To be intellectually frank, all culture that supersedes a previous culture is a cancel culture and right-wingers are blind to the fact that cultures are kept alive, not by tradition, but by cultural dynamism. In contrast to Mormon-looking party-animals-for-tradition, culture is organic and dynamic. It is alive and always subject to adaptation.
Why is there a need for cultural evolution? Because often it gets things wrong with terrible consequences that build-up societal tension. Cultural dynamism enables corrections for a better society.
All this runs counter to reputation because left-wingers are the traditional dominators of the intelligentsia. They used to set the agenda.
Clever reductionist wordplay is enabling the right-wing to narrate the current and historical agenda. Simplistic phrases have become the weapon of choice. They seek to shift the right-wing to the middle of the political spectrum.
So what is all this fuss about cancel culture? Intrinsically it is that the most febrile conservatives are spoilt sports. They don’t like losing and even worse they abhor it when progressives (including Malcolm Turnbull) acquire the reins of power.
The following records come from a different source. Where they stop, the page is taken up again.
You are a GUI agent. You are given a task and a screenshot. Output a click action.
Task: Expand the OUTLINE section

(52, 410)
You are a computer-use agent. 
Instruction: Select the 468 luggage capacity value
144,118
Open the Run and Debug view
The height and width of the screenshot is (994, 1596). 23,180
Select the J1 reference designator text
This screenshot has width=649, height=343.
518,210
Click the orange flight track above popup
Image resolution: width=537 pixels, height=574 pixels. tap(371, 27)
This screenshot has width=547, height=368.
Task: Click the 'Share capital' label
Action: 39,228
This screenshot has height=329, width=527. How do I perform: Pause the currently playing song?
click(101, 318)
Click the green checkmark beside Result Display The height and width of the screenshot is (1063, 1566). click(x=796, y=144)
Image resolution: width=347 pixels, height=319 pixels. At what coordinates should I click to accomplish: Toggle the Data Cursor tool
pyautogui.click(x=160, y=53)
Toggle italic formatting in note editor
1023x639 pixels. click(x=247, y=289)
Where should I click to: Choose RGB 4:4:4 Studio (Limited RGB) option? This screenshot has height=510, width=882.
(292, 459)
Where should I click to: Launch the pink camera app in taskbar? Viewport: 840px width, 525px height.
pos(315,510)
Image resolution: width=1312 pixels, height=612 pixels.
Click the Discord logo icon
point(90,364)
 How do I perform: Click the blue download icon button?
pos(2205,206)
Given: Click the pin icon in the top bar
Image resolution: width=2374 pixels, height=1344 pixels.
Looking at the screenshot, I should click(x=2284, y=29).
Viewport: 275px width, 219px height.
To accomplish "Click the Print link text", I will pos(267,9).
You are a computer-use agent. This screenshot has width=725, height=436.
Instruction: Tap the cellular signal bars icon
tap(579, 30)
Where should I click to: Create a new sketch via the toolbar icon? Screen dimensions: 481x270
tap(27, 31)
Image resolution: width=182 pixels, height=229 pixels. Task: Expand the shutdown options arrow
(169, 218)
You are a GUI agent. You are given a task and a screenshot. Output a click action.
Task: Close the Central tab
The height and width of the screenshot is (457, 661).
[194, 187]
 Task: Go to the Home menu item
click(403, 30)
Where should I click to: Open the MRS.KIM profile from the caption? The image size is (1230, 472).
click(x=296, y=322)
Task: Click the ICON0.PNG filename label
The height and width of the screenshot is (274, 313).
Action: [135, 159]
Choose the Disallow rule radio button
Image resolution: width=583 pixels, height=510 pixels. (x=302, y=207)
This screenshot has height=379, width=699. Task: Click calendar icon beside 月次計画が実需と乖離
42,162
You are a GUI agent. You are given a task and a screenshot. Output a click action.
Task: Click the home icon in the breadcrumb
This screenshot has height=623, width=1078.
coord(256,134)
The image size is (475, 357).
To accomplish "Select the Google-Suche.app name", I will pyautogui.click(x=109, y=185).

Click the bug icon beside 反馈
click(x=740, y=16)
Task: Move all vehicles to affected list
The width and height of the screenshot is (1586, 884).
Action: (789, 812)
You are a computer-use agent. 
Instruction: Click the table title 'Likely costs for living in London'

‘Cancel culture’ was alive in 1975 when Malcolm Fraser chose to defy convention – something conservatives hate to do – after Labor had been in power for the first time in 23 years, to deny supply and overthrow an elected government. In 2009, Tony Abbott pursued the same objectives by waging a demolition campaign for the entire duration of the Rudd/Gillard/Rudd Governments.
Given the choice between truth and power, conservatives always prefer power. They have hijacked power phrases like ‘political correctness’ and ‘cancel culture’ to suit their own objectives but they don’t want to be subject to the same rules.
In the right-wing value system nothing is more sacred than the symbols of their triumphs – bronze statues, cleared landscapes, tall concrete buildings, neat gardens, unrepresentative flags, soporific anthems and military ceremonies.
For those who fear Armageddon, the movement to challenge and confront these artificial edifices is a natural and necessary process of cultural evolution, not revolution.
Activists are not trying to bring down society, they are trying to improve it.